Find the word "skjørt" in the data, then copy each line where it is found.
──────── Task input ────────
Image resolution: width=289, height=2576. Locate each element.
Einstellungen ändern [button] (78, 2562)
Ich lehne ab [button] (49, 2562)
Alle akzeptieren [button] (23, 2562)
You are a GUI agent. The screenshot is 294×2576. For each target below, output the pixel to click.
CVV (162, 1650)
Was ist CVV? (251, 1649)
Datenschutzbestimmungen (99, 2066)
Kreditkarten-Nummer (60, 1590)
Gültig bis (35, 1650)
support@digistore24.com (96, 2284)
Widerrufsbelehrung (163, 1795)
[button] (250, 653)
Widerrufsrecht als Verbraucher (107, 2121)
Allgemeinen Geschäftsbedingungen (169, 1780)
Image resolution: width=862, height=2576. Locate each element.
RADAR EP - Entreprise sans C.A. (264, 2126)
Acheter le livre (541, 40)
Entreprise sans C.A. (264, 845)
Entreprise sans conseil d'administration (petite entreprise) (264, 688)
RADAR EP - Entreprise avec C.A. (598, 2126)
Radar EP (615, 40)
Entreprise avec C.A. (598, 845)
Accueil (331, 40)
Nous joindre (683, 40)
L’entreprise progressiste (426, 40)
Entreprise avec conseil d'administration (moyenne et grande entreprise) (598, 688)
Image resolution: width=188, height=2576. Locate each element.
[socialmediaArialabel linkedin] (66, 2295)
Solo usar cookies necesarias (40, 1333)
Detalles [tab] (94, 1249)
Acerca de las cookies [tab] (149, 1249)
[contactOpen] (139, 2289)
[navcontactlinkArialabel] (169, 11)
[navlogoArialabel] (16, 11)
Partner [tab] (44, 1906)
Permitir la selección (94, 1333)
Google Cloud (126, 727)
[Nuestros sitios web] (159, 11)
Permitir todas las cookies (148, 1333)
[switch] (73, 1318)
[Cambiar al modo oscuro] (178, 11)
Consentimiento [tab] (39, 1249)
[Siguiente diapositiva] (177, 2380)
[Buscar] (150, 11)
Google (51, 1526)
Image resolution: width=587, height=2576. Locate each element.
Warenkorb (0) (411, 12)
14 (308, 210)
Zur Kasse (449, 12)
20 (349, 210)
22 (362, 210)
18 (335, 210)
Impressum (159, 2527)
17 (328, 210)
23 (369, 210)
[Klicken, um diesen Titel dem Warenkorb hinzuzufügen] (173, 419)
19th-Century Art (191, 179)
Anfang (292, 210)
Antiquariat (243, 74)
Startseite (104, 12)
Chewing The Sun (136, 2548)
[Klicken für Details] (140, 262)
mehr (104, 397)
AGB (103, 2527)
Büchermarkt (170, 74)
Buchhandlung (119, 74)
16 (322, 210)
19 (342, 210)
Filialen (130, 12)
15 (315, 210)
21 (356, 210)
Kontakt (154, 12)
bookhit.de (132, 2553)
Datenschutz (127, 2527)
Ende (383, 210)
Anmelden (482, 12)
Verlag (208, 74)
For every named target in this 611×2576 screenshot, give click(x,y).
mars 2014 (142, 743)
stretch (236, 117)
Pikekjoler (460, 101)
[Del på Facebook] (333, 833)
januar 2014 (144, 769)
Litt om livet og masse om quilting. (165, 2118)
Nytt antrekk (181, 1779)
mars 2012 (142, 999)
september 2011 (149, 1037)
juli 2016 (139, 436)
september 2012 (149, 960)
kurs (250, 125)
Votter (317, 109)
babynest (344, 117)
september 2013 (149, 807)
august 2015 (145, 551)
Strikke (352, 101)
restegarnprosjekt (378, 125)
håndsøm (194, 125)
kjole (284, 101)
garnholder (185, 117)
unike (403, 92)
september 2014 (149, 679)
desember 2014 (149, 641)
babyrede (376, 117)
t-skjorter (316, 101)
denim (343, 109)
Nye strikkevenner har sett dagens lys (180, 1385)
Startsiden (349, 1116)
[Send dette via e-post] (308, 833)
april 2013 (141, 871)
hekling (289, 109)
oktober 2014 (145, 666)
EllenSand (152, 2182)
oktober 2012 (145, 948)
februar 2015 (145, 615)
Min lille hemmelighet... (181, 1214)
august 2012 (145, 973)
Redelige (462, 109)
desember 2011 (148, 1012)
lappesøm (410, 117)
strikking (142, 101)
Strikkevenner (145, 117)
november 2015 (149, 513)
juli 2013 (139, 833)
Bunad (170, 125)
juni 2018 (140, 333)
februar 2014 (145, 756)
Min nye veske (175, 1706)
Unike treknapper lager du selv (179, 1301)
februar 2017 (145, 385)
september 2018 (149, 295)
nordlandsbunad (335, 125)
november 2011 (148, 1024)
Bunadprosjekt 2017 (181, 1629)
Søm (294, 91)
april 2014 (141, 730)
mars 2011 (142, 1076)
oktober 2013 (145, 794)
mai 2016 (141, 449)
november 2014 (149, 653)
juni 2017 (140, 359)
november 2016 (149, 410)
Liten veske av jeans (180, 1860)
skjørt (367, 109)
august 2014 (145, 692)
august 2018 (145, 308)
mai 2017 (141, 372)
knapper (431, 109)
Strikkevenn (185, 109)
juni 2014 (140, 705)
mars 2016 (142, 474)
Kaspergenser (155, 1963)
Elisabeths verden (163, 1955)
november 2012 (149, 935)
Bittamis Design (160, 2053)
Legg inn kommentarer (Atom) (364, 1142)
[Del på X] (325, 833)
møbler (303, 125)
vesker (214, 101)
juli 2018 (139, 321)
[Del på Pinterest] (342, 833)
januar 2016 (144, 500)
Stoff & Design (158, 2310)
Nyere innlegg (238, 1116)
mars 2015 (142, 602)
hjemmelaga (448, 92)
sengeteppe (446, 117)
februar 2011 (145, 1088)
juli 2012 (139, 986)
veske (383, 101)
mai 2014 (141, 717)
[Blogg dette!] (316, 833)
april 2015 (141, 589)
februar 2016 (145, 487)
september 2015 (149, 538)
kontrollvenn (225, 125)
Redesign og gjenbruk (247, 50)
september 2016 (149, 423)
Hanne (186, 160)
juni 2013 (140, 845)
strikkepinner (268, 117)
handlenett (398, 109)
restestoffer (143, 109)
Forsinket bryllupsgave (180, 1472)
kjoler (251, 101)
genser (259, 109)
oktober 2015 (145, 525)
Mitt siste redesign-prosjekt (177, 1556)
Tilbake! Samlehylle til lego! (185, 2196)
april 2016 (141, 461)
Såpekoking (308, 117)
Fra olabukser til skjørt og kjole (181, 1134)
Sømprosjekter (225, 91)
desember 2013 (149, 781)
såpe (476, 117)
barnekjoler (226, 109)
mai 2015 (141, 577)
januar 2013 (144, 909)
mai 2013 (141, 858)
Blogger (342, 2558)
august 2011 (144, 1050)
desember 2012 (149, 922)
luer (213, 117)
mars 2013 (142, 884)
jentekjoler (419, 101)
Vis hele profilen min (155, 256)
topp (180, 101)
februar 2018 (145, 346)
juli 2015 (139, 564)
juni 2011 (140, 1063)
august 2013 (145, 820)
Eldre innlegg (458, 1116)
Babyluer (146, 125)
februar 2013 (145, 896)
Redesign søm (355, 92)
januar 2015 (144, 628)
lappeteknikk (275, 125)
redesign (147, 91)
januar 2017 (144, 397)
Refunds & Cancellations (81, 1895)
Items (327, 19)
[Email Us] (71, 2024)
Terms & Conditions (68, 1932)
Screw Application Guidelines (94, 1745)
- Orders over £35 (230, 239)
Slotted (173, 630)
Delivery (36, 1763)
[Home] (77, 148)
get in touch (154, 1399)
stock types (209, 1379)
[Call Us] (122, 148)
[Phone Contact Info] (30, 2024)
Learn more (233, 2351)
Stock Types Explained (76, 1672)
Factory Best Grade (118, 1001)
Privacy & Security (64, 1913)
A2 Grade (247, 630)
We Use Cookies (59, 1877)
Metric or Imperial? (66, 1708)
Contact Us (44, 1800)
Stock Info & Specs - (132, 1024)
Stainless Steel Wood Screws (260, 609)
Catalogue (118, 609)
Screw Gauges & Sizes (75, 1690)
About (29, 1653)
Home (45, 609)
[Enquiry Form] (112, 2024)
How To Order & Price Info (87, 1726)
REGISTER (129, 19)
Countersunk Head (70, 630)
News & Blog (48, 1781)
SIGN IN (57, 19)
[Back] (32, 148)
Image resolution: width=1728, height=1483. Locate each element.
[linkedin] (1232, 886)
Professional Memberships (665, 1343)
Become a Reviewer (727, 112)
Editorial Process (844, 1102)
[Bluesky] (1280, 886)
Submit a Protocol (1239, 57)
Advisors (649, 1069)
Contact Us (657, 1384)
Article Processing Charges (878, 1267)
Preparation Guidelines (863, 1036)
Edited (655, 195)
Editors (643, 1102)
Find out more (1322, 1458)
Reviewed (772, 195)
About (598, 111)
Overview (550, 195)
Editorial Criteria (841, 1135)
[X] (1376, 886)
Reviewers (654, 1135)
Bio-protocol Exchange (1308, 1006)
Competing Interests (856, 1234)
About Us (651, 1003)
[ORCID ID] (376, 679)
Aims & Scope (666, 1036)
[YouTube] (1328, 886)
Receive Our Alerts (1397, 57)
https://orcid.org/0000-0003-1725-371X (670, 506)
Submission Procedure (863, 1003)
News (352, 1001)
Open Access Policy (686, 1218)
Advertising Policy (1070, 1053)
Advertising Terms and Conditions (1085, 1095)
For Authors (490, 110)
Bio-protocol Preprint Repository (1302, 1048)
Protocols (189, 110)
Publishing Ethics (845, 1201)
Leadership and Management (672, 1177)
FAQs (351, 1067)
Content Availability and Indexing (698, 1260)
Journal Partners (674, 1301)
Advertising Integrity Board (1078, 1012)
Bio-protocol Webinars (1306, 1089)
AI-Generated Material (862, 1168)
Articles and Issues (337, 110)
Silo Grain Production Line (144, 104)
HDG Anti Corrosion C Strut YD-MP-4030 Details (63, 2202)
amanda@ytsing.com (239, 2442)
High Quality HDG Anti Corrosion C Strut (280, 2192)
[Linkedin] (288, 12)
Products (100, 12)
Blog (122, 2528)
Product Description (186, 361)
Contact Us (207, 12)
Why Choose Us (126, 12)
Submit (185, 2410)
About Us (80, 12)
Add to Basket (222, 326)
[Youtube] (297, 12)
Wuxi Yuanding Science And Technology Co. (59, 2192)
────────
■ Response
skjørt (367, 109)
Fra olabukser til skjørt og kjole (181, 1134)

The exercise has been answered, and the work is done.